Tchad : l’ex-patron de l’AILC évoque des détournements pétroliers.

L’ancien Contrôleur général de l’Autorité indépendante de lutte contre la corruption (AILC), Ousmane Djougourou, conteste les conditions de son départ et met en cause le fonctionnement d’une mission de contrôle menée à la Société des hydrocarbures du Tchad (SHT). Il évoque de présumés détournements dans la commercialisation du pétrole et accuse directement le chef de l’État d’avoir ordonné l’interruption de l’opération.

Dans une publication sur les réseaux sociaux, Ousmane Djougourou affirme avoir lui-même demandé sa décharge après les difficultés rencontrées par les agents de l’AILC lors de leur contrôle à la SHT. Selon lui, l’intervention de « gangs armés » aurait empêché la poursuite des investigations.

L’ancien responsable affirme également que les contrôles auraient fait apparaître d’importants écarts entre les prix de vente du brut tchadien et certains cours de référence internationaux. Il assure détenir des documents susceptibles, selon lui, de soutenir ses accusations et annonce qu’ils pourraient être rendus publics ultérieurement.
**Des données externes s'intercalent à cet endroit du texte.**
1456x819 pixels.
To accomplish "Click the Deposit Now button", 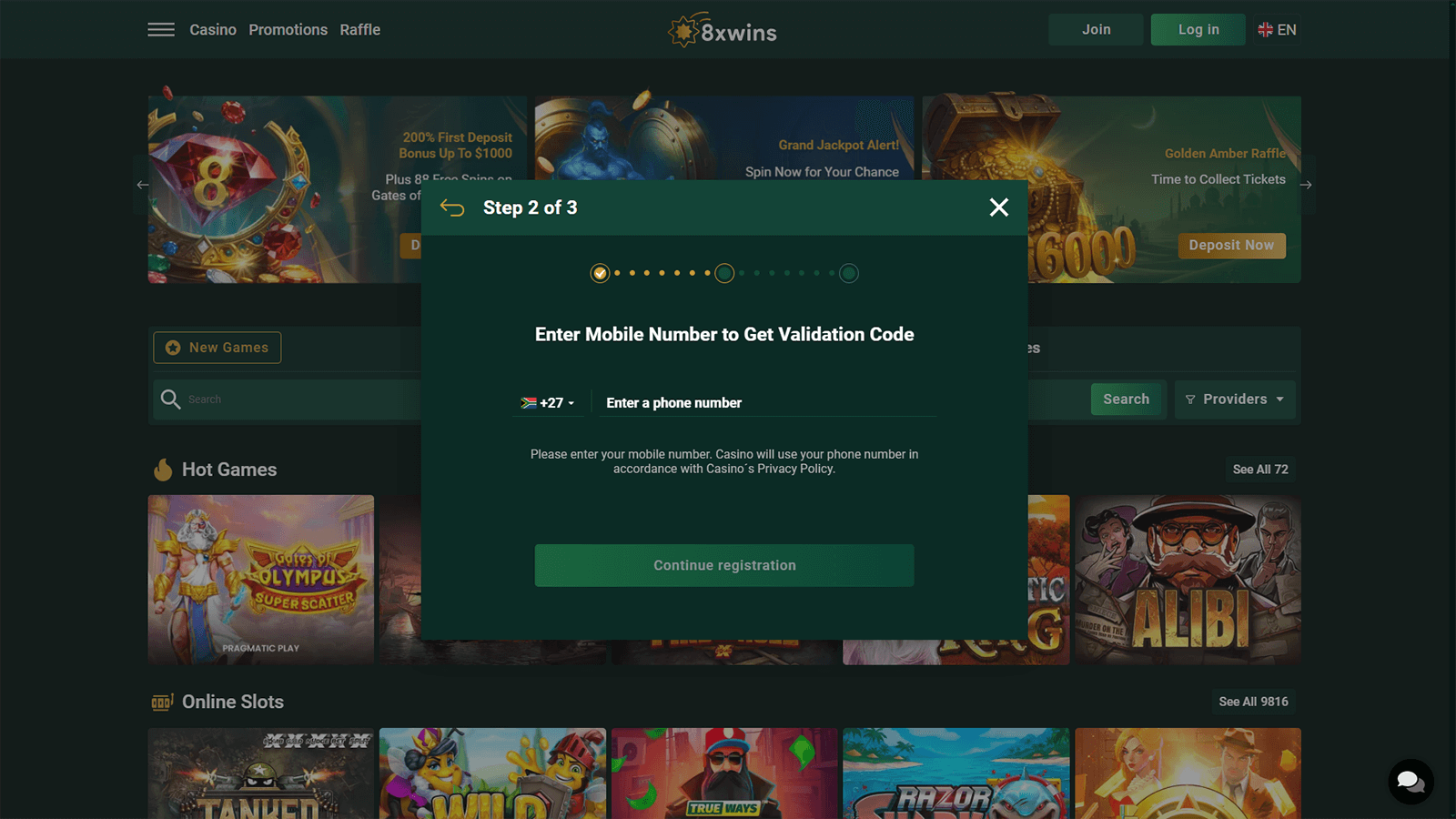I will click(1232, 245).
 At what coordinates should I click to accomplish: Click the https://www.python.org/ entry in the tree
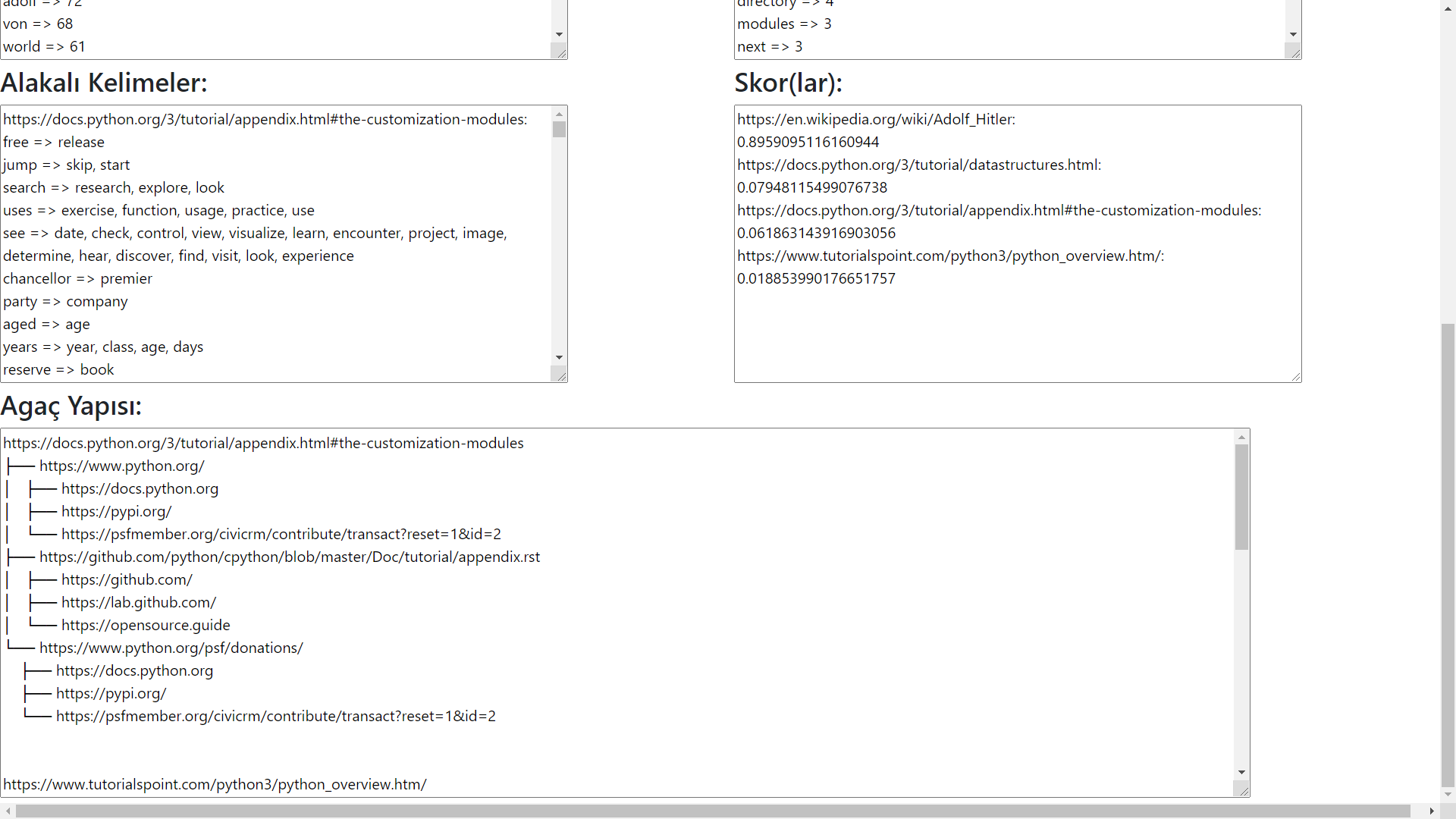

Il accuse par ailleurs le président de la République d’avoir ordonné l’arrestation de membres de son équipe et évoque une possible violation des lois de la République. Il dénonce également des menaces contre son intégrité physique et parle de « mal gouvernance » au sommet de l’État.

Ces accusations, qui touchent directement la gestion du pétrole et le fonctionnement des institutions de contrôle, restent à ce stade non confirmé par des sources indépendantes. En l’absence de réaction officielle de la présidence ou de la SHT, elles relancent néanmoins le débat sur la transparence, la lutte contre la corruption et la gestion des ressources pétrolières au Tchad.